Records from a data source
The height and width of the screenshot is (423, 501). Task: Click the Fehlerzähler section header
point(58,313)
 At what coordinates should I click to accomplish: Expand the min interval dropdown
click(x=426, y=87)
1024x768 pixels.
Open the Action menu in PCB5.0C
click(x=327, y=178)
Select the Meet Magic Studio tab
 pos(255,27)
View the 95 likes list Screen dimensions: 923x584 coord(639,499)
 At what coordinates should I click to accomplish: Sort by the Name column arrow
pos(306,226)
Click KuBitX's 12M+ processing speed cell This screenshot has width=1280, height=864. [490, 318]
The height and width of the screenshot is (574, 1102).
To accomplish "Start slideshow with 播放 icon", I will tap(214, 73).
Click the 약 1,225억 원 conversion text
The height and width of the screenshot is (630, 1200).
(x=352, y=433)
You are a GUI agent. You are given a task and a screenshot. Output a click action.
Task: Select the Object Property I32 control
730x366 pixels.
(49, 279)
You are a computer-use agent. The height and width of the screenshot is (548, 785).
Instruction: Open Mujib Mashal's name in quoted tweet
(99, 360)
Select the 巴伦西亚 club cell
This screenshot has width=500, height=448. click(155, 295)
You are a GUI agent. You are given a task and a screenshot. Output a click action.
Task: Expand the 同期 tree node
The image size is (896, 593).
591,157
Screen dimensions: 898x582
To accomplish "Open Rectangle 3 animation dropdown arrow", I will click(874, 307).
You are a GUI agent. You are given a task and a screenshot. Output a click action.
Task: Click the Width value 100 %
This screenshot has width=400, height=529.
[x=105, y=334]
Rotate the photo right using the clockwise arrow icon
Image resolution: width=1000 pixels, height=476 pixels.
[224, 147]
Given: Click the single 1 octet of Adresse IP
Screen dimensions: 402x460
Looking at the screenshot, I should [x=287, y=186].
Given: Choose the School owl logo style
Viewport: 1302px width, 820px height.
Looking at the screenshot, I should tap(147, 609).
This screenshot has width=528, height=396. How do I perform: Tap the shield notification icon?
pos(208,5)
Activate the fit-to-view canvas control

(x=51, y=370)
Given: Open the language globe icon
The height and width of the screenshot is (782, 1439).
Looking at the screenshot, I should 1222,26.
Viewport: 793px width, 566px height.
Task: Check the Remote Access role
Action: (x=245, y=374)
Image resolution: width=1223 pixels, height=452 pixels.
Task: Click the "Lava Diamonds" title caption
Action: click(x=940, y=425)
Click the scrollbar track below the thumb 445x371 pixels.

## Required work
An exact copy of the lines above between the line holding "Task: Click the Width value 100 %" and the line holding "Given: Click the single 1 octet of Adresse IP", inclusive, is the whole answer.

## Exercise answer
Task: Click the Width value 100 %
This screenshot has width=400, height=529.
[x=105, y=334]
Rotate the photo right using the clockwise arrow icon
Image resolution: width=1000 pixels, height=476 pixels.
[224, 147]
Given: Click the single 1 octet of Adresse IP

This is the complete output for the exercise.